'''

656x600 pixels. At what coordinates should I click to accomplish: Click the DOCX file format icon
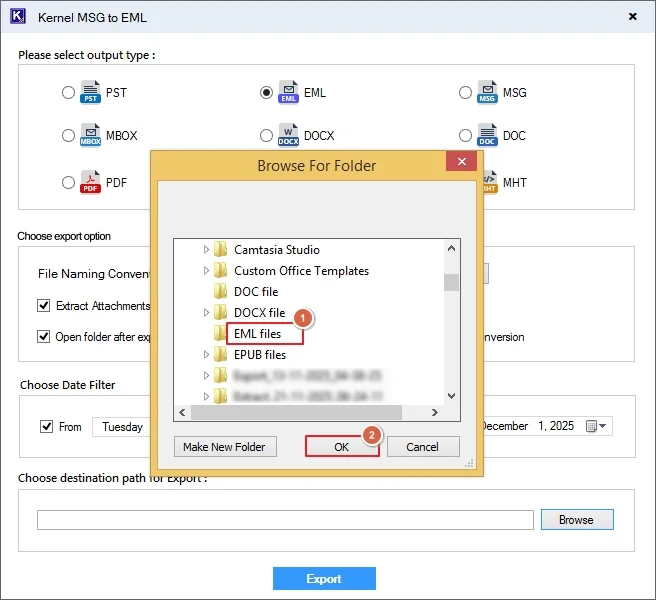288,136
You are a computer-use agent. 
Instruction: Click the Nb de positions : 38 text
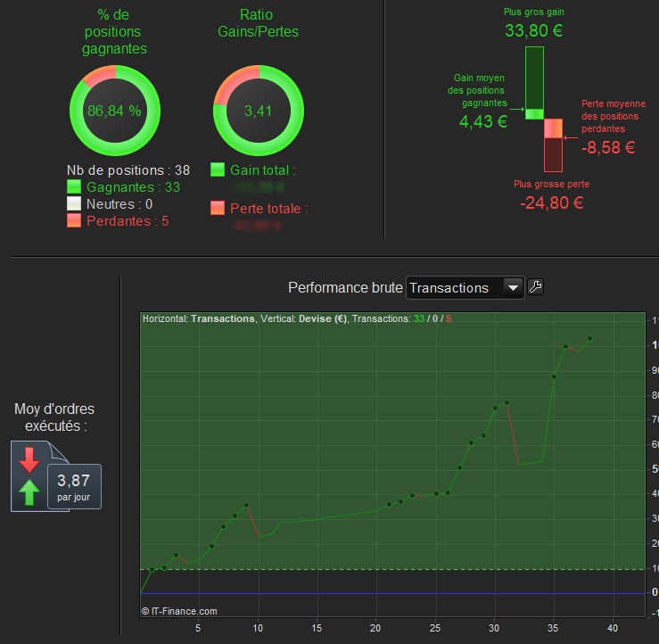coord(128,170)
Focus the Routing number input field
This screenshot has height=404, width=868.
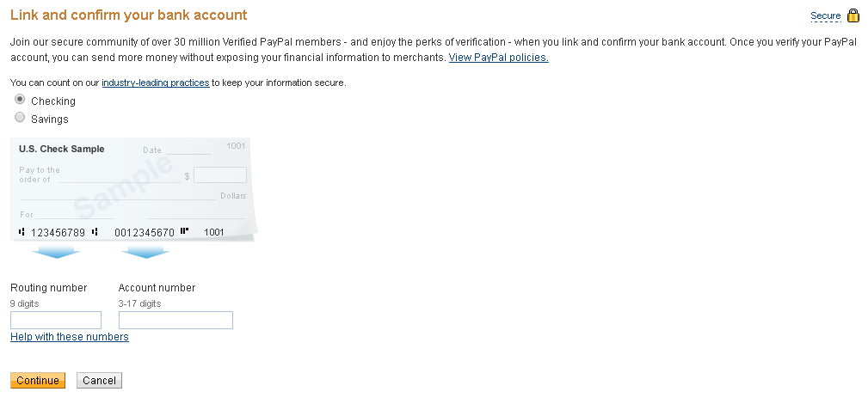[x=56, y=320]
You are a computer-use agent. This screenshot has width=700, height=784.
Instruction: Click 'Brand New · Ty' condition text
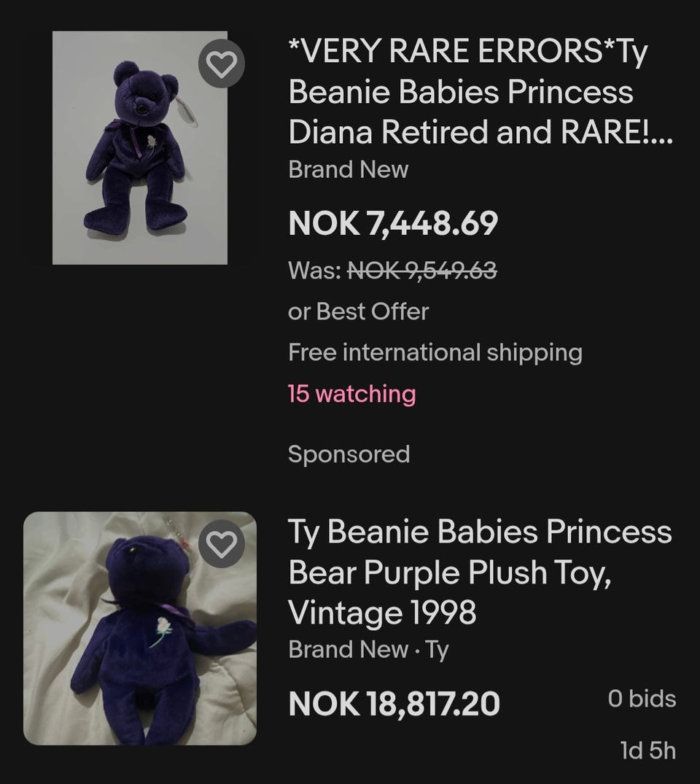point(368,650)
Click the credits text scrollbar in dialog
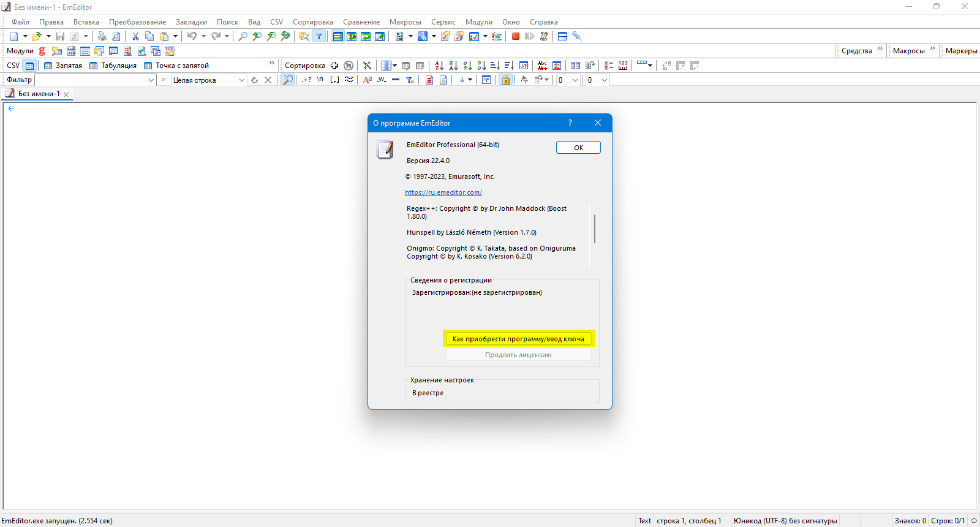Image resolution: width=980 pixels, height=527 pixels. coord(595,229)
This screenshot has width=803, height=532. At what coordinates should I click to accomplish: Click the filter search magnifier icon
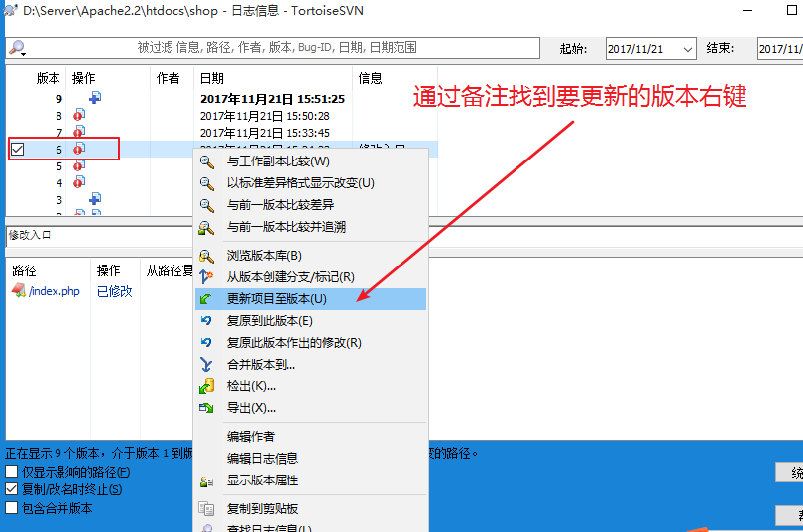(x=15, y=48)
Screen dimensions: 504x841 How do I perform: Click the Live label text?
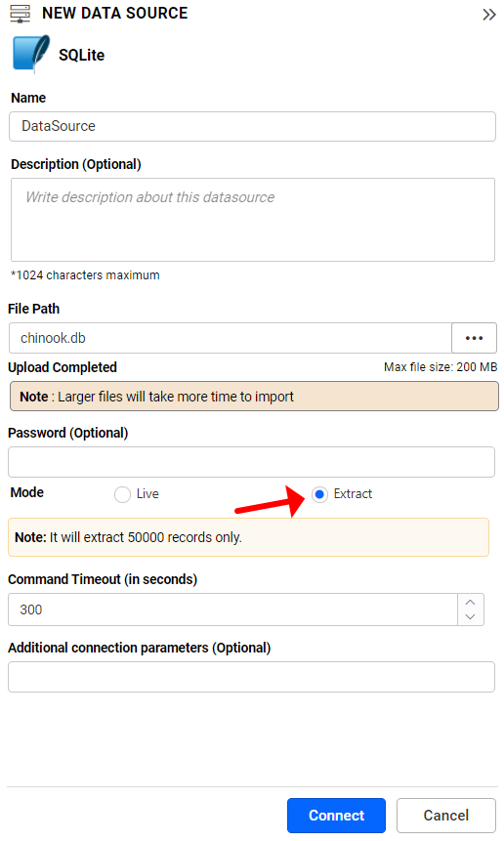tap(147, 494)
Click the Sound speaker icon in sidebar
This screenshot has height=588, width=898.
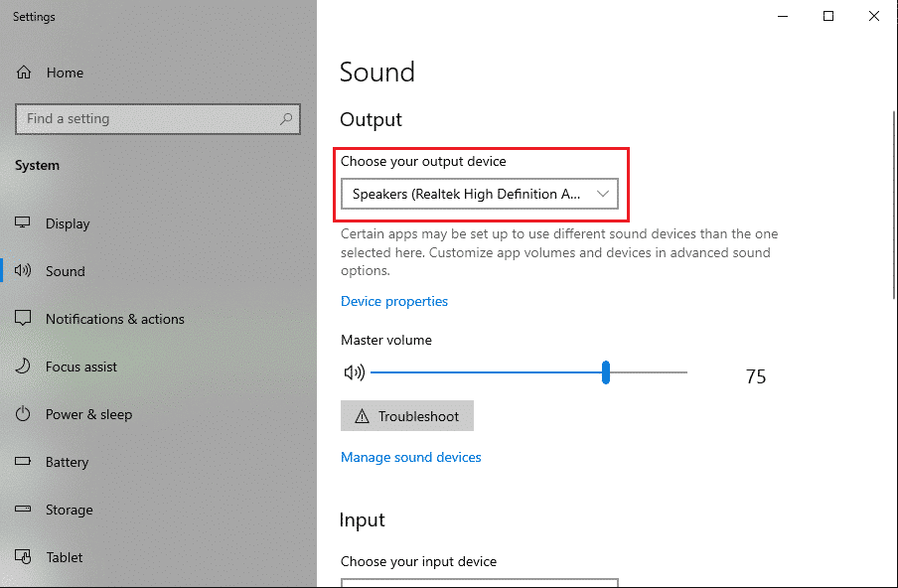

'''

> Exercise prompt
Read each line of the data and count the ones that include "computer", answering with the number alone.

> Written response
2